Es herrscht bis heute eine grosse Wissenslücke, wie Kandidat*innen Unternehmen von ihren Vorzügen und der Eignung für den Job, überzeugen können. Hier biete ich erprobte Hilfestellung mit dem Ziel, die eigene Karriere selbstbestimmt zu gestalten. Ich veranstalte regelmässig kostenfreie Events für Stellensuchende aus dem deutschsprachigen Raum.

 

Gibt es Tricks oder Geheimnisse, die zum Erfolg führen?

Es gibt keine Tricks beim Bewerben. Wichtig ist, dass man den eigenen Mehrwert als Fach- oder Führungskraft nach aussen überzeugend kommuniziert. Eine Bewerbung ist für mich erst dann perfekt, wenn sie authentisch ist und dem Leser aufzeigt, was er mit mir als neue Mitarbeitende gewinnt.

 

Wie wichtig sind Bilder im Lebenslauf?

Ein professionelles Foto im Lebenslauf ist zwar keine Pflicht, aber dennoch empfehle ich es. Ein Bild ist Teil des Gesamteindrucks der Bewerbung. Die Chancen stehen hoch, dass eine Bewerbung ohne Foto ignoriert wird. Solange das sich nicht ändert, würde ich immer ein Foto auf dem Lebenslauf platzieren.

 

Was genau bieten Sie bei Ihren Coachings an?

Die meisten Menschen – vor allem Frauen – haben Mühe, eine überzeugende Bewerbung zusammenzustellen. Es fehlt fachliches Know-how, wie ich mich als Bewerber*in bei Unternehmen präsentiere. Wer schreibt denn schon gern über sich selbst? Die Bewerbung ist Eintrittspunkt und entscheidet über die berufliche Zukunft. Eine so wichtige Entscheidung dem Faktor Glück oder Hoffnung, dass es dann schon klappt, zu überlassen, finde ich als Bewerbungscoach fatal. Niemand lehrt uns, wie wir uns gut bewerben oder auf welche Jobprofile wir uns bewerben sollen, die wirklich zu uns passen. Mit einem geschulten, erfahrenen Coach nimmt man die Abkürzung und kann schlussendlich die eigene Karriere selbstbestimmt planen.

 

Warum ist LinkedIn ein guter Kanal für die Jobsuche?

Die Digitalisierung macht vor nichts und niemandem Halt – auch nicht vor dem Workflow zur Vergabe von offenen Rollen oder Stellen. Wenn du lernst, wie du LinkedIn gezielt für deine Jobsuche einsetzen kannst, sparst du wertvolle Lebenszeit auf der Suche nach einer neuen Stelle. Wenn ich einen Blick in meine Glaskugel wage, sehe ich, dass LinkedIn für die Arbeitswelt ungeahnte Dimensionen annehmen wird. Bereits heute ist es möglich, sich mit einer One-Klick-Bewerbung bei Unternehmen zu bewerben. Der klassische Lebenslauf wird zum Auslaufmodell und digitale Profile der neue Standard.

 

Was versteht man unter einem «verdeckten Arbeitsmarkt»?

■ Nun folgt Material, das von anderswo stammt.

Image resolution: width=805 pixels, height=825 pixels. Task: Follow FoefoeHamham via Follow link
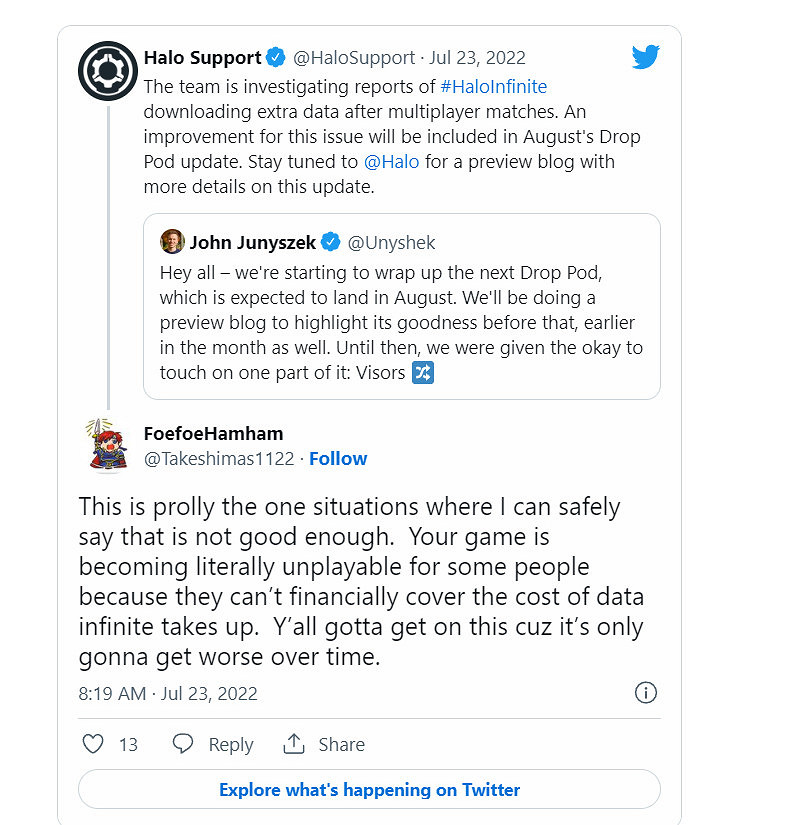point(338,459)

Die Studienergebnisse des Institutes für Arbeitsmarktforschung in Deutschland zeigen, dass nur 35 Prozent der offenen Stellen auch ausgeschrieben werden. Von den anderen 65 Prozent der freien Jobs bekommt man also nichts mit. Sie werden über Kontakte, on- und offline Netzwerke, persönliche Kontakte und Empfehlungen vermittelt. Immer öfter kommt es auch vor, dass sich die Firmen selbst per Active Sourcing auf die Suche nach neuen Talenten machen. Das Potenzial, digital gefunden zu werden ist riesig. Vor allem Berufsnetzwerke wie LinkedIn können dabei helfen. Mehr als drei Viertel der Personalvermittler nutzen das Netzwerk regelmässig, um aktiv auf Kandidatensuche zu gehen.

 

Ein perfekter Lebenslauf ist nur der erste Schritt. Beim Vorstellungsgespräch müssen die Kandidat*innen sich persönlich präsentieren. Wie helfen Sie da?

Mit meiner Coachingmethode ist das Vorstellungsgespräch ein Spaziergang. Denn die Hauptarbeit findet vorher statt. Die intensive Auseinandersetzung mit den eigenen Stärken, Talenten, Erfolgen, beruflichen Geschichte und der eigenen Persönlichkeit sind Basis, um im Vorstellungsgespräch zu überzeugen. Selbstverständlich soll ein Jobinterview intensiv vorbereitet werden. Auch hier unterstütze ich mit meiner Erfahrung als Bewerbungscoach meine Klienten.